Reverse ETL: Syncing Databricks Delta Lake Insights to Neon Postgres

A comprehensive guide to operationalizing your analytical data from Databricks Delta Lake into Neon Postgres for real-time applications and user-facing systems.

Introduction

In today's data-driven landscape, the power of analytical insights is maximized when they are put into action. Databricks Delta Lake provides a robust platform for large-scale analytics and AI. However, these insights often need to be delivered to operational systems, AI agents, and customer-facing applications to drive immediate business value. This is where Reverse ETL comes into play.

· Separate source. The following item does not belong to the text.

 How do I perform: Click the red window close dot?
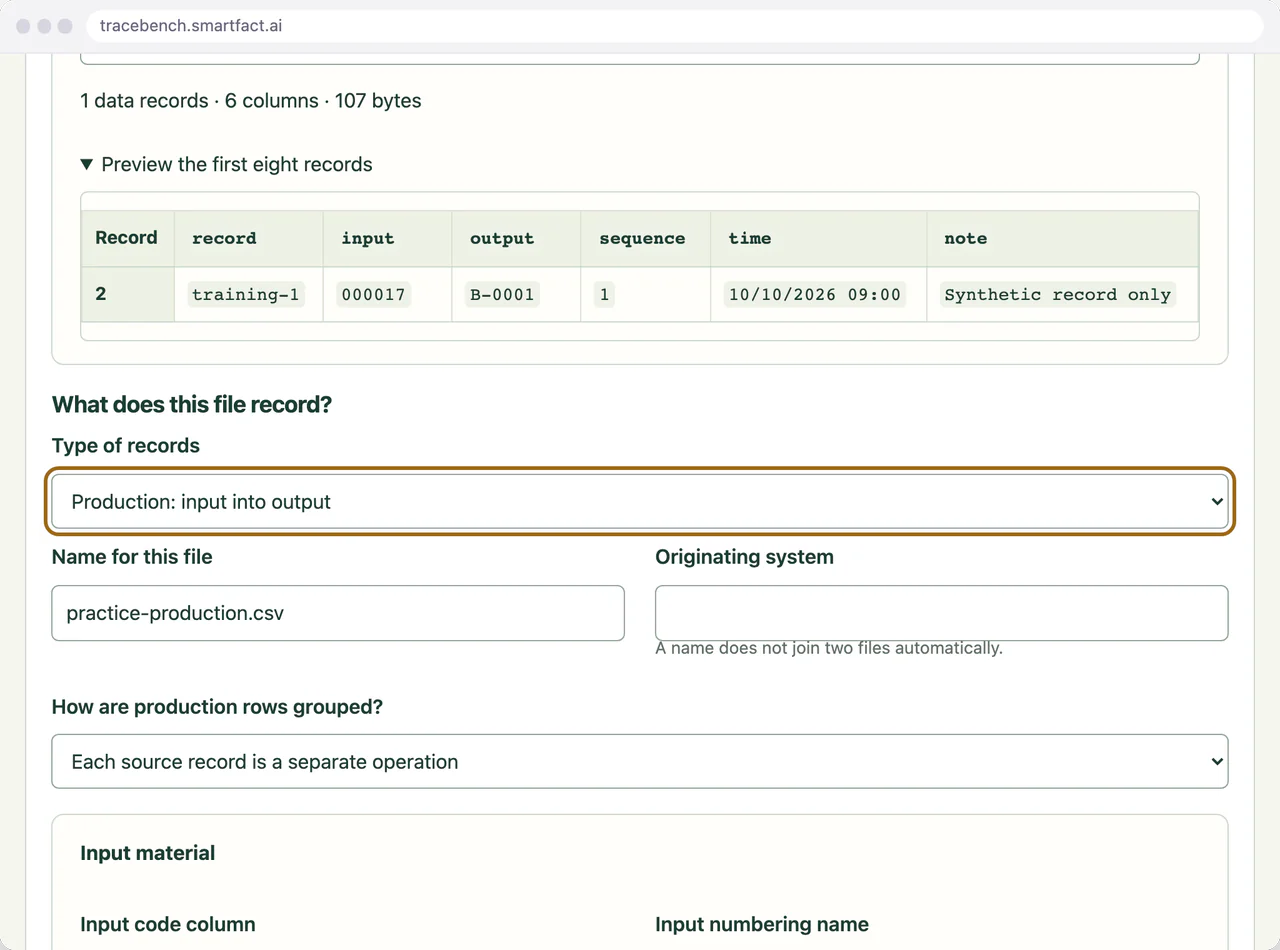tap(23, 26)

Reverse ETL is the process of moving data from a central data warehouse or data lake (like Databricks Delta Lake) back into operational systems.

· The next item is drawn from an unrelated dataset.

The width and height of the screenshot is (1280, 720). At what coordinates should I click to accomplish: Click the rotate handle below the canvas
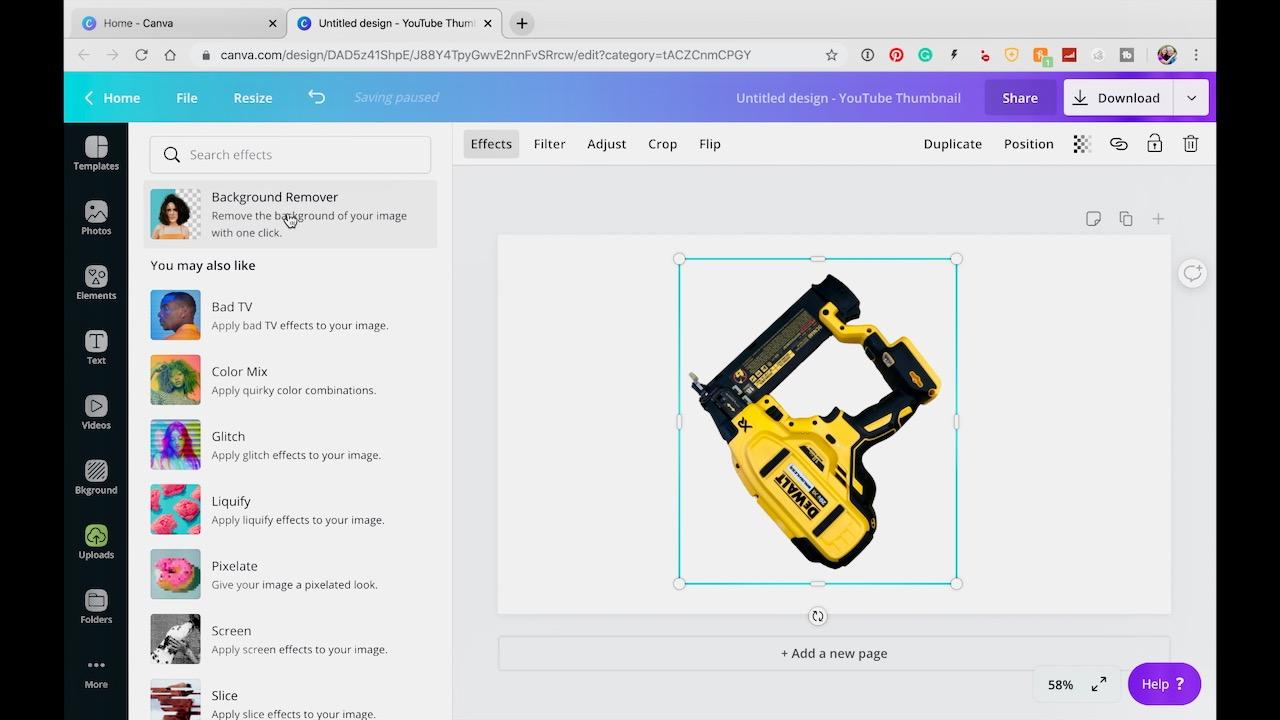tap(817, 616)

This guide provides a comprehensive walkthrough on implementing Reverse ETL pipelines to synchronize data from your Databricks Delta Lake into a Neon Postgres database. We'll cover the strategic "why," architectural considerations, a detailed technical implementation with PySpark, best practices, and how this pattern fits into the evolving Databricks ecosystem.

Why Reverse ETL from Databricks Delta Lake to Neon Postgres?

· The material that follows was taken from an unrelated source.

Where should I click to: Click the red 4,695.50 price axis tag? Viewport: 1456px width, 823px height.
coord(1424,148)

Delta Lake to Neon Postgres Reverse ETL Common use cases

The primary goal is to bridge the gap between powerful analytics performed in Databricks and the operational systems that drive daily business processes. Databricks excels at processing and analyzing vast datasets, while Neon provides a highly performant, serverless Postgres experience ideal for operational workloads.

Key Benefits

Activate Data for applications: Make refined data (e.g., customer segments, product recommendations, inventory levels) directly available to web/mobile apps, CRMs, marketing tools, and other operational systems for immediate use.
Enhance customer experiences: Deliver personalized content, targeted offers, and timely support by feeding real-time customer insights from Delta Lake into Neon-backed applications.
Empower AI and Automation: Provide AI agents and automated workflows with fresh, curated data from Delta Lake via Neon to improve decision-making and task execution.
Improve operational efficiency: Streamline business processes by ensuring operational tools have access to the latest, analytics-driven information, reducing manual work and latency.

Common use cases:

Populating user profiles in a customer-facing application with data from Delta Lake.
Syncing product recommendations or eligibility scores to an e-commerce platform.
Updating inventory or pricing in real-time for operational dashboards and systems.
Feeding personalized data to marketing automation tools or customer support platforms.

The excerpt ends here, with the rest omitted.